Your assignment: Give back every entry in full, exactly as it reads.

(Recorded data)
________________________
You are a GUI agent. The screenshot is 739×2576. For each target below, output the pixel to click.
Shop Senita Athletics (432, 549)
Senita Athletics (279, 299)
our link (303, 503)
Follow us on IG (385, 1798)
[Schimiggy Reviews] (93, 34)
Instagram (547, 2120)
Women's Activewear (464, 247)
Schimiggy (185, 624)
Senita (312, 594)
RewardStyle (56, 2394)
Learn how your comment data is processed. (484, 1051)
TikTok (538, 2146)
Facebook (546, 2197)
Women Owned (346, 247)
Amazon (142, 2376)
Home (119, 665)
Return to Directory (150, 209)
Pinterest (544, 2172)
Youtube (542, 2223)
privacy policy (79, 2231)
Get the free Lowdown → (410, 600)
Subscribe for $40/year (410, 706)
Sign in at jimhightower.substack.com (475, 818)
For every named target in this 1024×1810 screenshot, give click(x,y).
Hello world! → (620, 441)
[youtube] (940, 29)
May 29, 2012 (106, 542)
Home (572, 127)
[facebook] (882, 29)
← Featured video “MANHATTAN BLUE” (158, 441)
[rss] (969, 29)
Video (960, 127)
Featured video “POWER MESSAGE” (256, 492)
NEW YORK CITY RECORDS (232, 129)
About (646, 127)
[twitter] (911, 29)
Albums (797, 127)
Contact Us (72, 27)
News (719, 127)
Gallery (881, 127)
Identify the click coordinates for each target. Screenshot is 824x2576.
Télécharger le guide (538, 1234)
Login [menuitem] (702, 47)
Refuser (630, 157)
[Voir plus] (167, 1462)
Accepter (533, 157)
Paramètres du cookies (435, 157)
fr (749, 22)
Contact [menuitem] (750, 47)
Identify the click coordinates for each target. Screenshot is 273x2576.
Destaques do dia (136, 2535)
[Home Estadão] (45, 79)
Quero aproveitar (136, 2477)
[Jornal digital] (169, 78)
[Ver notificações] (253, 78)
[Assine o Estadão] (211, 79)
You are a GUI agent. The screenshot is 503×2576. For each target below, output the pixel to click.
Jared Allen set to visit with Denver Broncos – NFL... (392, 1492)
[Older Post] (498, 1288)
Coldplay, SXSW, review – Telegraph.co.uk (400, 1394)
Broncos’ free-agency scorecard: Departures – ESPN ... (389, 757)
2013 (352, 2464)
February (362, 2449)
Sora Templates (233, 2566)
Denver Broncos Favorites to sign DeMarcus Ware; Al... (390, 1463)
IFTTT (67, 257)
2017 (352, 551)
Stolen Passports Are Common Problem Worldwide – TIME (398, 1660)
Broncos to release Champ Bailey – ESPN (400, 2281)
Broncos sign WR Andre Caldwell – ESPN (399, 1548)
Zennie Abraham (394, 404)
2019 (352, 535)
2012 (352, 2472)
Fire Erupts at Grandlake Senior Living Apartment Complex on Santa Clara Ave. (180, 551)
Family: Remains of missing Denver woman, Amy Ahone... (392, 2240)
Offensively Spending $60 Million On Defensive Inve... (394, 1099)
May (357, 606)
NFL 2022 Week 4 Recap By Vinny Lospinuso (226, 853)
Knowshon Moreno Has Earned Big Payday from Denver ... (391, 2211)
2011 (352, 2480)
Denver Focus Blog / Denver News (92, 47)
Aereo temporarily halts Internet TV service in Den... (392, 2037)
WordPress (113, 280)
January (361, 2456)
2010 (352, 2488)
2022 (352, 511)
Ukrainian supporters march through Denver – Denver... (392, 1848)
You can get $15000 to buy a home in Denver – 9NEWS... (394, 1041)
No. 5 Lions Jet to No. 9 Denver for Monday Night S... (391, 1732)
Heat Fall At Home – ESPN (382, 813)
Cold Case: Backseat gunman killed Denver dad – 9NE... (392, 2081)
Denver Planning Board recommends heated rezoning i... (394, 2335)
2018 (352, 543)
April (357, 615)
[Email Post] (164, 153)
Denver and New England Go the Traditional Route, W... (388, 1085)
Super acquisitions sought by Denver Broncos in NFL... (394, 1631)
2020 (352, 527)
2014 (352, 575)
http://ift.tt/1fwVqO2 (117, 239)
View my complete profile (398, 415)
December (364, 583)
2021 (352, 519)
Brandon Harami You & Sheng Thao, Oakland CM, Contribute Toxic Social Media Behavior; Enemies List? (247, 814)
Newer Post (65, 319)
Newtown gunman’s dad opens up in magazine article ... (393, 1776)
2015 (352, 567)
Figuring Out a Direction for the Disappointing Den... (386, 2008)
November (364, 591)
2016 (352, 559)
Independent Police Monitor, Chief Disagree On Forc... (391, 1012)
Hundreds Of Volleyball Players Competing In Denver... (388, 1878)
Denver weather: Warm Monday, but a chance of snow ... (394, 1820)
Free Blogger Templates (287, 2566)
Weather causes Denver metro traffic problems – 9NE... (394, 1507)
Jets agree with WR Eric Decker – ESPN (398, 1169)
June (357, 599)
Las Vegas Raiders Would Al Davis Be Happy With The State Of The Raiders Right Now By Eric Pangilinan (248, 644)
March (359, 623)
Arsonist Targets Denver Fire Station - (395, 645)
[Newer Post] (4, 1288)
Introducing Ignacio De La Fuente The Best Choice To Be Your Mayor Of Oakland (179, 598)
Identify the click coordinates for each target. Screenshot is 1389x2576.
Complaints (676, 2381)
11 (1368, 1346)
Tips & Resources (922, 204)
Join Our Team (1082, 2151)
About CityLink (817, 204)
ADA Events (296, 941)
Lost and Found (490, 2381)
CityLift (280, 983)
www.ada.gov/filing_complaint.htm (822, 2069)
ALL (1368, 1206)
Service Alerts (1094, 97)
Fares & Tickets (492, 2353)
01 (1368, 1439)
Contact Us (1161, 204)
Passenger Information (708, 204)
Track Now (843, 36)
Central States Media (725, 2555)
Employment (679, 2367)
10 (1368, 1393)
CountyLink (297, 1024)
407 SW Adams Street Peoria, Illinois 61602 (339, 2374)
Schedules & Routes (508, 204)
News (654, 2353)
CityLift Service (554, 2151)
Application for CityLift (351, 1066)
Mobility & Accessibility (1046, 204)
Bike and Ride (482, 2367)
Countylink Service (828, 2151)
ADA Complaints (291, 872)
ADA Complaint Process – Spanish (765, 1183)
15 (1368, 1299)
________________________
Output for this task:
You are a GUI agent. The screenshot is 739×2576. For each target below, output the pixel to click.
Shop Senita Athletics (432, 549)
Senita Athletics (279, 299)
our link (303, 503)
Follow us on IG (385, 1798)
[Schimiggy Reviews] (93, 34)
Instagram (547, 2120)
Women's Activewear (464, 247)
Schimiggy (185, 624)
Senita (312, 594)
RewardStyle (56, 2394)
Learn how your comment data is processed. (484, 1051)
TikTok (538, 2146)
Facebook (546, 2197)
Women Owned (346, 247)
Amazon (142, 2376)
Home (119, 665)
Return to Directory (150, 209)
Pinterest (544, 2172)
Youtube (542, 2223)
privacy policy (79, 2231)
Get the free Lowdown → (410, 600)
Subscribe for $40/year (410, 706)
Sign in at jimhightower.substack.com (475, 818)
For every named target in this 1024×1810 screenshot, give click(x,y).
Hello world! → (620, 441)
[youtube] (940, 29)
May 29, 2012 (106, 542)
Home (572, 127)
[facebook] (882, 29)
← Featured video “MANHATTAN BLUE” (158, 441)
[rss] (969, 29)
Video (960, 127)
Featured video “POWER MESSAGE” (256, 492)
NEW YORK CITY RECORDS (232, 129)
About (646, 127)
[twitter] (911, 29)
Albums (797, 127)
Contact Us (72, 27)
News (719, 127)
Gallery (881, 127)
Identify the click coordinates for each target. Screenshot is 824x2576.
Télécharger le guide (538, 1234)
Login [menuitem] (702, 47)
Refuser (630, 157)
[Voir plus] (167, 1462)
Accepter (533, 157)
Paramètres du cookies (435, 157)
fr (749, 22)
Contact [menuitem] (750, 47)
Identify the click coordinates for each target. Screenshot is 273x2576.
Destaques do dia (136, 2535)
[Home Estadão] (45, 79)
Quero aproveitar (136, 2477)
[Jornal digital] (169, 78)
[Ver notificações] (253, 78)
[Assine o Estadão] (211, 79)
You are a GUI agent. The screenshot is 503×2576. For each target below, output the pixel to click.
Jared Allen set to visit with Denver Broncos – NFL... (392, 1492)
[Older Post] (498, 1288)
Coldplay, SXSW, review – Telegraph.co.uk (400, 1394)
Broncos’ free-agency scorecard: Departures – ESPN ... (389, 757)
2013 (352, 2464)
February (362, 2449)
Sora Templates (233, 2566)
Denver Broncos Favorites to sign DeMarcus Ware; Al... (390, 1463)
IFTTT (67, 257)
2017 (352, 551)
Stolen Passports Are Common Problem Worldwide – TIME (398, 1660)
Broncos to release Champ Bailey – ESPN (400, 2281)
Broncos sign WR Andre Caldwell – ESPN (399, 1548)
Zennie Abraham (394, 404)
2019 (352, 535)
2012 (352, 2472)
Fire Erupts at Grandlake Senior Living Apartment Complex on Santa Clara Ave. (180, 551)
Family: Remains of missing Denver woman, Amy Ahone... (392, 2240)
Offensively Spending $60 Million On Defensive Inve... (394, 1099)
May (357, 606)
NFL 2022 Week 4 Recap By Vinny Lospinuso (226, 853)
Knowshon Moreno Has Earned Big Payday from Denver ... (391, 2211)
2011 (352, 2480)
Denver Focus Blog / Denver News (92, 47)
Aereo temporarily halts Internet TV service in Den... (392, 2037)
WordPress (113, 280)
January (361, 2456)
2010 (352, 2488)
2022 (352, 511)
Ukrainian supporters march through Denver – Denver... (392, 1848)
You can get $15000 to buy a home in Denver – 9NEWS... (394, 1041)
No. 5 Lions Jet to No. 9 Denver for Monday Night S... (391, 1732)
Heat Fall At Home – ESPN (382, 813)
Cold Case: Backseat gunman killed Denver dad – 9NE... (392, 2081)
Denver Planning Board recommends heated rezoning i... (394, 2335)
2018 (352, 543)
April (357, 615)
[Email Post] (164, 153)
Denver and New England Go the Traditional Route, W... (388, 1085)
Super acquisitions sought by Denver Broncos in NFL... (394, 1631)
2020 (352, 527)
2014 (352, 575)
http://ift.tt/1fwVqO2 (117, 239)
View my complete profile (398, 415)
December (364, 583)
2021 (352, 519)
Brandon Harami You & Sheng Thao, Oakland CM, Contribute Toxic Social Media Behavior; Enemies List? (247, 814)
Newer Post (65, 319)
Newtown gunman’s dad opens up in magazine article ... (393, 1776)
2015 (352, 567)
Figuring Out a Direction for the Disappointing Den... (386, 2008)
November (364, 591)
2016 (352, 559)
Independent Police Monitor, Chief Disagree On Forc... (391, 1012)
Hundreds Of Volleyball Players Competing In Denver... (388, 1878)
Denver weather: Warm Monday, but a chance of snow ... (394, 1820)
Free Blogger Templates (287, 2566)
Weather causes Denver metro traffic problems – 9NE... (394, 1507)
Jets agree with WR Eric Decker – ESPN (398, 1169)
June (357, 599)
Las Vegas Raiders Would Al Davis Be Happy With The State Of The Raiders Right Now By Eric Pangilinan (248, 644)
March (359, 623)
Arsonist Targets Denver Fire Station - (395, 645)
[Newer Post] (4, 1288)
Introducing Ignacio De La Fuente The Best Choice To Be Your Mayor Of Oakland (179, 598)
Identify the click coordinates for each target. Screenshot is 1389x2576.
Complaints (676, 2381)
11 (1368, 1346)
Tips & Resources (922, 204)
Join Our Team (1082, 2151)
About CityLink (817, 204)
ADA Events (296, 941)
Lost and Found (490, 2381)
CityLift (280, 983)
www.ada.gov/filing_complaint.htm (822, 2069)
ALL (1368, 1206)
Service Alerts (1094, 97)
Fares & Tickets (492, 2353)
01 (1368, 1439)
Contact Us (1161, 204)
Passenger Information (708, 204)
Track Now (843, 36)
Central States Media (725, 2555)
Employment (679, 2367)
10 (1368, 1393)
CountyLink (297, 1024)
407 SW Adams Street Peoria, Illinois 61602 (339, 2374)
Schedules & Routes (508, 204)
News (654, 2353)
CityLift Service (554, 2151)
Application for CityLift (351, 1066)
Mobility & Accessibility (1046, 204)
Bike and Ride (482, 2367)
Countylink Service (828, 2151)
ADA Complaints (291, 872)
ADA Complaint Process – Spanish (765, 1183)
15 (1368, 1299)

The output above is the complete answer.